The records:

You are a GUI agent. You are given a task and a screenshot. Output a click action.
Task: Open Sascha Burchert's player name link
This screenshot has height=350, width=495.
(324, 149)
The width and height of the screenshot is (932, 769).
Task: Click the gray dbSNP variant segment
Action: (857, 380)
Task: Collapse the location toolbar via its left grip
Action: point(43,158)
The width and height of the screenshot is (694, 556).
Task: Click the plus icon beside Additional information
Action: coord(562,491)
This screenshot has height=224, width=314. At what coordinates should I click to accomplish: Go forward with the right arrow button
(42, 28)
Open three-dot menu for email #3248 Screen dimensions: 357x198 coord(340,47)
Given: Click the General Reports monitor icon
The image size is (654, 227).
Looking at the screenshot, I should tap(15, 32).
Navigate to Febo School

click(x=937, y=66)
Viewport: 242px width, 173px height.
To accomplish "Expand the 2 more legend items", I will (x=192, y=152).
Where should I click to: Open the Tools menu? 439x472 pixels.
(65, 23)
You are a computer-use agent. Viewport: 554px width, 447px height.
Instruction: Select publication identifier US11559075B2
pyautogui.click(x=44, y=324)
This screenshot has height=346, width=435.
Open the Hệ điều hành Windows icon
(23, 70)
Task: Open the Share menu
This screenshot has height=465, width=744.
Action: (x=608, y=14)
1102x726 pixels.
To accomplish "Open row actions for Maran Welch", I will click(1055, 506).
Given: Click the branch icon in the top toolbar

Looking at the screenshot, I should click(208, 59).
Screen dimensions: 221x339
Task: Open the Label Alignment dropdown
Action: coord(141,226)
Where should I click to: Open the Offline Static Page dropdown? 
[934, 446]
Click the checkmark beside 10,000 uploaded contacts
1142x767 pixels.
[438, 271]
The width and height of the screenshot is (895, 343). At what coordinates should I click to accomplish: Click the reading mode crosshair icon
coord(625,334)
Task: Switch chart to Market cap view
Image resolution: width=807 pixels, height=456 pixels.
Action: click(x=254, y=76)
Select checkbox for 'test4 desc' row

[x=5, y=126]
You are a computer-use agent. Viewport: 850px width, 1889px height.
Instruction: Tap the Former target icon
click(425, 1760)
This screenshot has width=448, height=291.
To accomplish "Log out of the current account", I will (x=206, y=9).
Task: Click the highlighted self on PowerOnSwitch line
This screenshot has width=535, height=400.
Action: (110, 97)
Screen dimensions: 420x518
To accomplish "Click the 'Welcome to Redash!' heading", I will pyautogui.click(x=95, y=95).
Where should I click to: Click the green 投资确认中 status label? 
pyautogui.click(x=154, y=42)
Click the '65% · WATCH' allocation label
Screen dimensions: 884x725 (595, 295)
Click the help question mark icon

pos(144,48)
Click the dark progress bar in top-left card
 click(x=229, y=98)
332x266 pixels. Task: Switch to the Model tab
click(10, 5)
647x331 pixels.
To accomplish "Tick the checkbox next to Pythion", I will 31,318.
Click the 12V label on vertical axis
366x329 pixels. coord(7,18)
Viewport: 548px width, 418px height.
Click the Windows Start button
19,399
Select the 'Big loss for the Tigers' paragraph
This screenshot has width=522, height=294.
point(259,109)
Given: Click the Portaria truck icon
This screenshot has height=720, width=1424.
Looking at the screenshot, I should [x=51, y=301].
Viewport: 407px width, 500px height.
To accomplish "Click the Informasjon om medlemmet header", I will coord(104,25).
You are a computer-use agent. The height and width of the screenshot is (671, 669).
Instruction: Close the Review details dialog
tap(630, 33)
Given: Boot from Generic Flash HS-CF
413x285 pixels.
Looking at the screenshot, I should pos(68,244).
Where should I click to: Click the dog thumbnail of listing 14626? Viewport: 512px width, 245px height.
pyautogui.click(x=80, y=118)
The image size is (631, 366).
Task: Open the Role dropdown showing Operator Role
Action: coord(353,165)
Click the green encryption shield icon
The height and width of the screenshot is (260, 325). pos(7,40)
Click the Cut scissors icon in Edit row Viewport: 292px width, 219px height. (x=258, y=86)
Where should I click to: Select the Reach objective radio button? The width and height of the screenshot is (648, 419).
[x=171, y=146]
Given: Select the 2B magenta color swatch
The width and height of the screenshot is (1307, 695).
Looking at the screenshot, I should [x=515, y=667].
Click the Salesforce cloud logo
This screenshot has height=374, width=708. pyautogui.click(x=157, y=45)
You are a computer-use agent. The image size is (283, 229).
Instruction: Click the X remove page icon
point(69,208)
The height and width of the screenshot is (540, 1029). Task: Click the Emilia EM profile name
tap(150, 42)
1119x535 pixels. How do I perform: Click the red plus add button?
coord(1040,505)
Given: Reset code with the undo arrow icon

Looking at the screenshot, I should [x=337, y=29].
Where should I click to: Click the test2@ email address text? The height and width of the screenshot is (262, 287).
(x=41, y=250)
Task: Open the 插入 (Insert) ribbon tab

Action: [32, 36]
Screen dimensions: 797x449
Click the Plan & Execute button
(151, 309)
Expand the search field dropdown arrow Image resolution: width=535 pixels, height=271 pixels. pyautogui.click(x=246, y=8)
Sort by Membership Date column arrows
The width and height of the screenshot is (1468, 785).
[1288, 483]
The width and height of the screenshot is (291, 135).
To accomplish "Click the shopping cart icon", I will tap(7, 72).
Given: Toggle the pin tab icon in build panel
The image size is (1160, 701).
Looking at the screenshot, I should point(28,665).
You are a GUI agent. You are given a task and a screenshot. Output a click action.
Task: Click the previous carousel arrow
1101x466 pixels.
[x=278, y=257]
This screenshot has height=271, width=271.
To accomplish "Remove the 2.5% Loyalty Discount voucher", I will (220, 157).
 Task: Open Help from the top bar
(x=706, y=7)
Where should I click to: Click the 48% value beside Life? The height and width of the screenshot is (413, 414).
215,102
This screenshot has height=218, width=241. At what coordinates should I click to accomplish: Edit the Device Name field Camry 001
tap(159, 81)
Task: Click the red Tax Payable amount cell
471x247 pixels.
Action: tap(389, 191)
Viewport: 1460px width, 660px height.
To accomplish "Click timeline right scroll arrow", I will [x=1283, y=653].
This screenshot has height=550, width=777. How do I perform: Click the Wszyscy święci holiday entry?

Exercise requirements: When the line with "Given: Click the branch" is reached in the data above, begin copying, and stop after the line with "Task: Switch chart to Market cap view"; copy each line exactly, both ends included.

Answer box:
Given: Click the branch icon in the top toolbar

Looking at the screenshot, I should click(208, 59).
Screen dimensions: 221x339
Task: Open the Label Alignment dropdown
Action: coord(141,226)
Where should I click to: Open the Offline Static Page dropdown? 
[934, 446]
Click the checkmark beside 10,000 uploaded contacts
1142x767 pixels.
[438, 271]
The width and height of the screenshot is (895, 343). At what coordinates should I click to accomplish: Click the reading mode crosshair icon
coord(625,334)
Task: Switch chart to Market cap view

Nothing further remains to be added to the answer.